**What is being asked**
Reproduce the section of the listing that begins at the line containing "Task: Select the Customer Code column row" and finishes at the line containing "Task: Sort traces by Durée column". Include both end lines and nothing beyond them.
──────────────────────────────
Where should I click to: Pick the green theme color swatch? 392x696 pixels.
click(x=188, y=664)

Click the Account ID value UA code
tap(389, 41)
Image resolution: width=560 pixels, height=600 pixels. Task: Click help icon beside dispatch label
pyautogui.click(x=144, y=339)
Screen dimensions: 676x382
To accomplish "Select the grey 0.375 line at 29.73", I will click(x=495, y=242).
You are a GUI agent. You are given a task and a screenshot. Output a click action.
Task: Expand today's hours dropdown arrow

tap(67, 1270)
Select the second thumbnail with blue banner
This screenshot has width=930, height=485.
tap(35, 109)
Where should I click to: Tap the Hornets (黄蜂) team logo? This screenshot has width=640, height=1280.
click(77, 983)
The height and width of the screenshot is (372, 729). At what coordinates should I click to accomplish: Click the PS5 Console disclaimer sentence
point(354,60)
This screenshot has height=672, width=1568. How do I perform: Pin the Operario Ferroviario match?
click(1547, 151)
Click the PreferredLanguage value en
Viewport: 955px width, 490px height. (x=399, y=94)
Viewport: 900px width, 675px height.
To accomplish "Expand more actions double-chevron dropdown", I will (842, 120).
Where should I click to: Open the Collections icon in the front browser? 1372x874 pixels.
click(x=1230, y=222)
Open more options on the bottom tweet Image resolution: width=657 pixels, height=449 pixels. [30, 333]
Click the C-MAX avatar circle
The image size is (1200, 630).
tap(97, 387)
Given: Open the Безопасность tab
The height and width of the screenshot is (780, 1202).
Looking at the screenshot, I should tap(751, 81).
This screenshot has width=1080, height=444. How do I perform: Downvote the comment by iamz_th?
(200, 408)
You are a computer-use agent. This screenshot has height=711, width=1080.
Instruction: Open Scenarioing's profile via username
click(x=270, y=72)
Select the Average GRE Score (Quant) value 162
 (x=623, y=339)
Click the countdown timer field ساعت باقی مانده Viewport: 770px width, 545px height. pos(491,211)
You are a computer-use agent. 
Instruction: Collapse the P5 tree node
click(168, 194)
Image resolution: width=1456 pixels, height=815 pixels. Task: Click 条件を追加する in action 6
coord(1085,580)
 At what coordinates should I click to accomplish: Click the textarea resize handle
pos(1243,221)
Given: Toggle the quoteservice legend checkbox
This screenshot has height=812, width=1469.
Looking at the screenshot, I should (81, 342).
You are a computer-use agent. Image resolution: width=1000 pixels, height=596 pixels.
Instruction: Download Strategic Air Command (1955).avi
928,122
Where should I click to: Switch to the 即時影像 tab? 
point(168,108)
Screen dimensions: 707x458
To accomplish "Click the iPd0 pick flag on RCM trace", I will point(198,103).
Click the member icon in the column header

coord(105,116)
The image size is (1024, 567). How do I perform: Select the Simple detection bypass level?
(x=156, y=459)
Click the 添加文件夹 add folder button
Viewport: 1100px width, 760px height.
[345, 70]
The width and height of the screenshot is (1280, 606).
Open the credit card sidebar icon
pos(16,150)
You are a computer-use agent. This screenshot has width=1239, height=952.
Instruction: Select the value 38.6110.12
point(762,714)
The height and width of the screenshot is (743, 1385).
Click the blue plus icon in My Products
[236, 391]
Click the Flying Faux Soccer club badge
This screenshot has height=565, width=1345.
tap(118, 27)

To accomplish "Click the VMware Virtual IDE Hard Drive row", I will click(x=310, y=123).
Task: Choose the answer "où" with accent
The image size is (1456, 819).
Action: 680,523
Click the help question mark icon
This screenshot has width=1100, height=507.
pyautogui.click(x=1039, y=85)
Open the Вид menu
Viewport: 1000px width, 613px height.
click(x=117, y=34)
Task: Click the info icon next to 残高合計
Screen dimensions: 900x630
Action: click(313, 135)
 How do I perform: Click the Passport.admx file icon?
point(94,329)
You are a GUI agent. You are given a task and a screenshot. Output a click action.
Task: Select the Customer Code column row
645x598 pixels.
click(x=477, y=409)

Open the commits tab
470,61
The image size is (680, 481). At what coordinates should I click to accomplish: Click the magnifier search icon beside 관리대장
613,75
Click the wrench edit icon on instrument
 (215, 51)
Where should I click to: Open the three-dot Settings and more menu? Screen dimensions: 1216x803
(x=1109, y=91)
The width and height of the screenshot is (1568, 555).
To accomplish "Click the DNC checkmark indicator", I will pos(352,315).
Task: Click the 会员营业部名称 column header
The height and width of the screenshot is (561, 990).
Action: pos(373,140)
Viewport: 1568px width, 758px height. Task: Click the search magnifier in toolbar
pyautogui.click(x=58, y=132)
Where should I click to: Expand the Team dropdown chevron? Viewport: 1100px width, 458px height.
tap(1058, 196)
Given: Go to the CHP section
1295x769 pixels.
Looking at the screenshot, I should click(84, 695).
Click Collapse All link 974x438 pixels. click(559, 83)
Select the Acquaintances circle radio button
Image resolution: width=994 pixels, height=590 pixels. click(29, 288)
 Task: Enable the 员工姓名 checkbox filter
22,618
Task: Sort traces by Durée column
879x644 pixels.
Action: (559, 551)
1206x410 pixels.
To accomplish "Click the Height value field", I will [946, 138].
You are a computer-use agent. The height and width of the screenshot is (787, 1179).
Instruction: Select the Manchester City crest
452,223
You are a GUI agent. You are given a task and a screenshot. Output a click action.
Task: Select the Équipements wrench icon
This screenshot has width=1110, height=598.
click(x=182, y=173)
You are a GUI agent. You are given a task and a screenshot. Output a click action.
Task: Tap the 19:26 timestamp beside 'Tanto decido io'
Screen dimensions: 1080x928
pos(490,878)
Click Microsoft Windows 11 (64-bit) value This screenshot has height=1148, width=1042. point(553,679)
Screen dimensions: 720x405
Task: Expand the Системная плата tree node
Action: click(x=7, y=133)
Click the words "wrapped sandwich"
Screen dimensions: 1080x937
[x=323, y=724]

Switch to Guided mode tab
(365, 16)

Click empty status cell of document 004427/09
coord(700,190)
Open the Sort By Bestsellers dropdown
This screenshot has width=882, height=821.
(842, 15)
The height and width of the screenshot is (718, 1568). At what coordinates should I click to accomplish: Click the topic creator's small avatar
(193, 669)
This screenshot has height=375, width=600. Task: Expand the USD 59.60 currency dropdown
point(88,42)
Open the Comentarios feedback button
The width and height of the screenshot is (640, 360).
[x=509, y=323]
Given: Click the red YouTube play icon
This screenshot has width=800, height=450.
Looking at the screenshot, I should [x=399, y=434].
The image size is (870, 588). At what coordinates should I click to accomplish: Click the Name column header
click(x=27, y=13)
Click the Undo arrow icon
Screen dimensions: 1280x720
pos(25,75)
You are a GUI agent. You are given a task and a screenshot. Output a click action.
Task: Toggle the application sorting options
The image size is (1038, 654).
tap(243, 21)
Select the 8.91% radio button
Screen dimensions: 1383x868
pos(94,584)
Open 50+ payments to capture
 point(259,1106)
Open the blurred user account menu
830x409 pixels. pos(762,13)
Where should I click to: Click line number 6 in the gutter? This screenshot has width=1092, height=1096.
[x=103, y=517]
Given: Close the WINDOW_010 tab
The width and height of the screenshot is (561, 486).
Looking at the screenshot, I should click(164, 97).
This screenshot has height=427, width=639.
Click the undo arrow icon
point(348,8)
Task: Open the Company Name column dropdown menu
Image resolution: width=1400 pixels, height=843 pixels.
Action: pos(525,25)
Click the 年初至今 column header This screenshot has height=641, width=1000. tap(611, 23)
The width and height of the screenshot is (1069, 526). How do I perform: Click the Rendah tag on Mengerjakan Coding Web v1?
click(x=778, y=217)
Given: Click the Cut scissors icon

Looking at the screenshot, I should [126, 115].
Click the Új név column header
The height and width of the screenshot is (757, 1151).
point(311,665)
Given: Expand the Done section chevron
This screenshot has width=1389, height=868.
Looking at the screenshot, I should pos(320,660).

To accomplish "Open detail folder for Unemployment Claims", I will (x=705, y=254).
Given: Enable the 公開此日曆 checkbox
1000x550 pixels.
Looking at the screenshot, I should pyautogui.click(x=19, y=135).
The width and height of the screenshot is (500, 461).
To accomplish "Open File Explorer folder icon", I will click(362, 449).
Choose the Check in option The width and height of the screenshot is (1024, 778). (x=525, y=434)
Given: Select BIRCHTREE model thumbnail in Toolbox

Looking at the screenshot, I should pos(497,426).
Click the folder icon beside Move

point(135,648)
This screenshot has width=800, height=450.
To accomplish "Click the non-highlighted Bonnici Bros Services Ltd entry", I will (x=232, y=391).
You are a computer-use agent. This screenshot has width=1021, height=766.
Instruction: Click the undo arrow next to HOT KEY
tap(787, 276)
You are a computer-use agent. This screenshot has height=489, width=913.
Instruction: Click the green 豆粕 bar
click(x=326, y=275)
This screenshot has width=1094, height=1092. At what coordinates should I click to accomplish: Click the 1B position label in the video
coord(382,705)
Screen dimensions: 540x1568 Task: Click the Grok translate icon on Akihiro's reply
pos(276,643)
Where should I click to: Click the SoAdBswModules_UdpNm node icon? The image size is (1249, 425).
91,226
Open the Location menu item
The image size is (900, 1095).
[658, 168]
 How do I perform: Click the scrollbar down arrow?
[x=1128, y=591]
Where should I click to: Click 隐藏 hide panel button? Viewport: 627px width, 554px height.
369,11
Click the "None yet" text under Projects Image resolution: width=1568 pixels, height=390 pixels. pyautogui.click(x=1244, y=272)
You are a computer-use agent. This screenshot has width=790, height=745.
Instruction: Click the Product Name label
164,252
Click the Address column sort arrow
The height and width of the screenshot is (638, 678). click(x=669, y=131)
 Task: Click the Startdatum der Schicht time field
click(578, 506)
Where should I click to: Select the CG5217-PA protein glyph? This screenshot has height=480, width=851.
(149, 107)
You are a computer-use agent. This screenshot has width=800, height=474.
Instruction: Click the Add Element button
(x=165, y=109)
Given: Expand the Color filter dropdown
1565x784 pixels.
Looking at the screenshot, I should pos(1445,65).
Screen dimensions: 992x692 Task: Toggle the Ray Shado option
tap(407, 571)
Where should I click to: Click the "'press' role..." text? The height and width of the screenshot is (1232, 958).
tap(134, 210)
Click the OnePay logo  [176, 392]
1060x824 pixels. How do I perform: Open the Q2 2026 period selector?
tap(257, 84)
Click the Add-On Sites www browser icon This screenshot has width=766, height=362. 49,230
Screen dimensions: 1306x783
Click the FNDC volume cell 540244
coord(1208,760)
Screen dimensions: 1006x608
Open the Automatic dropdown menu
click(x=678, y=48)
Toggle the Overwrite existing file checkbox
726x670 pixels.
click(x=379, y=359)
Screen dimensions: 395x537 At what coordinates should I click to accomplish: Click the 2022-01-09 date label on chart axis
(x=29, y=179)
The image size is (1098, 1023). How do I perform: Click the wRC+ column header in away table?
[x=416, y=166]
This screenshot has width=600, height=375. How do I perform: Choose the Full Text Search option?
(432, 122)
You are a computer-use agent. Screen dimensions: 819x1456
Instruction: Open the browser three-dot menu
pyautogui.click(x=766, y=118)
──────────────────────────────
**Task answer**
Task: Select the Customer Code column row
645x598 pixels.
click(x=477, y=409)

Open the commits tab
470,61
The image size is (680, 481). At what coordinates should I click to accomplish: Click the magnifier search icon beside 관리대장
613,75
Click the wrench edit icon on instrument
 (215, 51)
Where should I click to: Open the three-dot Settings and more menu? Screen dimensions: 1216x803
(x=1109, y=91)
The width and height of the screenshot is (1568, 555).
To accomplish "Click the DNC checkmark indicator", I will pos(352,315).
Task: Click the 会员营业部名称 column header
The height and width of the screenshot is (561, 990).
Action: pos(373,140)
Viewport: 1568px width, 758px height. Task: Click the search magnifier in toolbar
pyautogui.click(x=58, y=132)
Where should I click to: Expand the Team dropdown chevron? Viewport: 1100px width, 458px height.
tap(1058, 196)
Given: Go to the CHP section
1295x769 pixels.
Looking at the screenshot, I should click(84, 695).
Click Collapse All link 974x438 pixels. click(559, 83)
Select the Acquaintances circle radio button
Image resolution: width=994 pixels, height=590 pixels. click(29, 288)
 Task: Enable the 员工姓名 checkbox filter
22,618
Task: Sort traces by Durée column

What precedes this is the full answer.